A recent article on CNN.Com discussed religiously-based schools that are cutting tuition. The article, Want Cheaper Tuition? Find Faith, highlights some of the changes religious colleges are making.   Some of the school are cutting tuition in order to “stay afloat.”  While others site the need to reduce student loan debt as the motivating factor.
Students often consider religion when they are looking at colleges.  It can be an important factor in the creation of your college list.  While tuition and cost are also important, you should not attend a religiously-based school simply because they give you a good deal.  Here are some things to consider when you are thinking of adding religion to your list of college criteria:
– What role does religion play in your life now?  Is it a central part of your daily routine or is it not even in a part of your life?

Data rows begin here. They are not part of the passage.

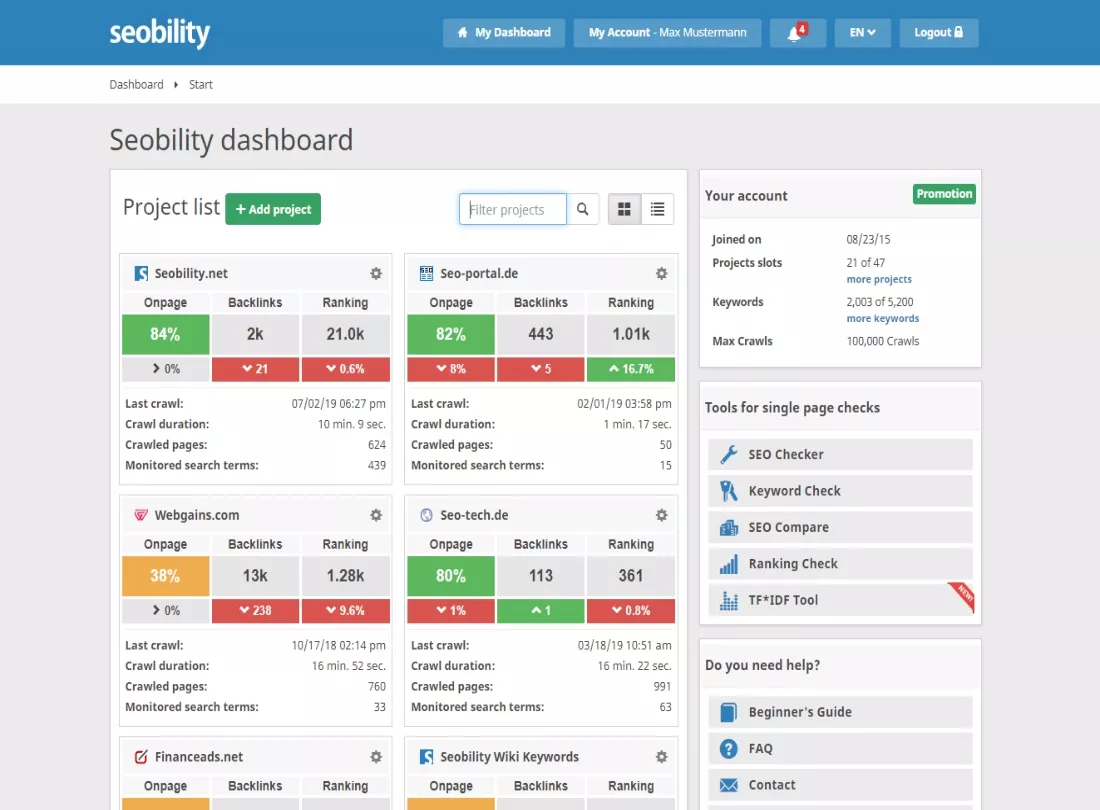Go to My Dashboard in header
Screen dimensions: 1100x810
(x=504, y=33)
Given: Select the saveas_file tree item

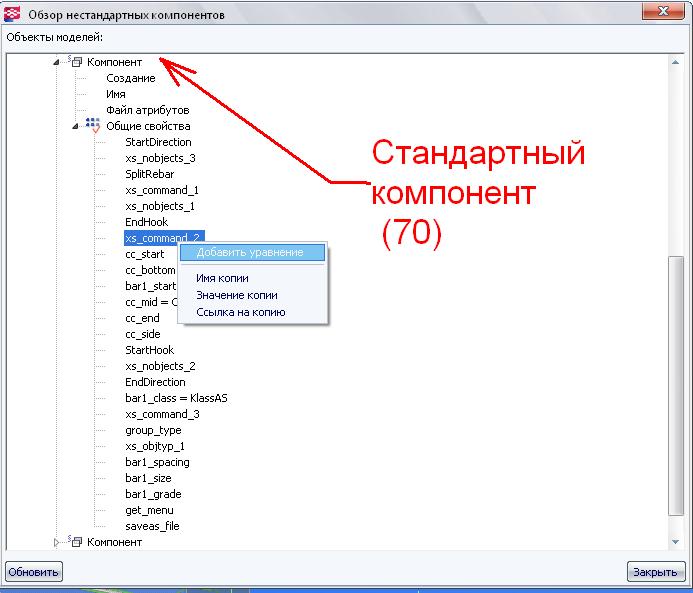Looking at the screenshot, I should [152, 526].
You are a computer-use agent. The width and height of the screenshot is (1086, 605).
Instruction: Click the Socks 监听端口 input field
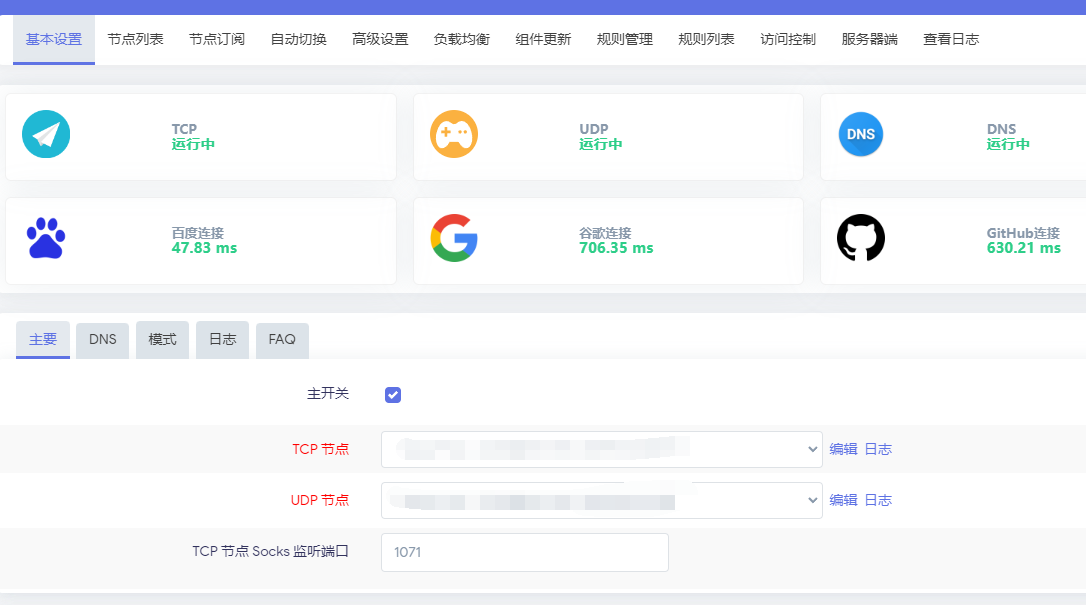(x=524, y=552)
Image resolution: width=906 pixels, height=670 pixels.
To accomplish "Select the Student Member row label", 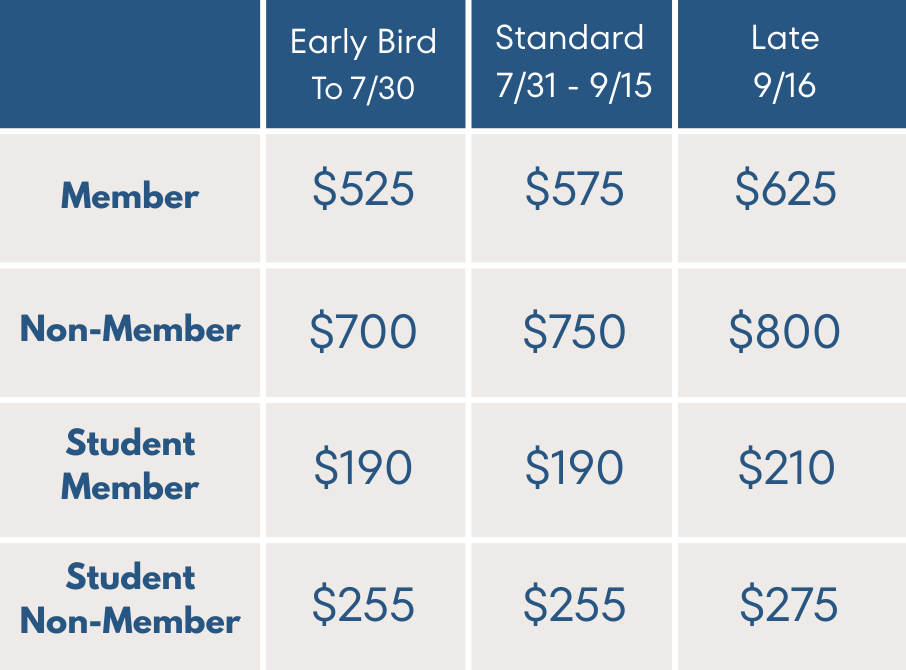I will pos(130,465).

– How important is it for you to be around others who have the same faith and values?  I recently worked with a student who did not think attending a religious college would be important to her, until she did some overnight visits to potential schools.  She quickly realized that she was more comfortable at the colleges where others shared her same beliefs.
– Can you seek out religiously affiliated groups on your own?  If you do look into colleges that are not religiously-based (or not based in your faith) you can often find student groups and other support systems on campus.  If you are Jewish, for example, find out if there is a Rabbi on campus.  Try to meet up with members of the student Hillel organization when you visit campus.
– Is there are religion course requirement?  If you are not particularly religious, yet you are interested in a faith-based school, consider what may be expected of you.  Are students required to attend a service?  Do they have a religion course requirement?  If so, are you able to take courses that explore a wide-variety of religions (some colleges offer everything from Buddhism to courses that exam religion and film).
The bottom line is that religion may be just one of the many factors to consider when looking at colleges.  The trick is to figure out just how important it is, which can be difficult.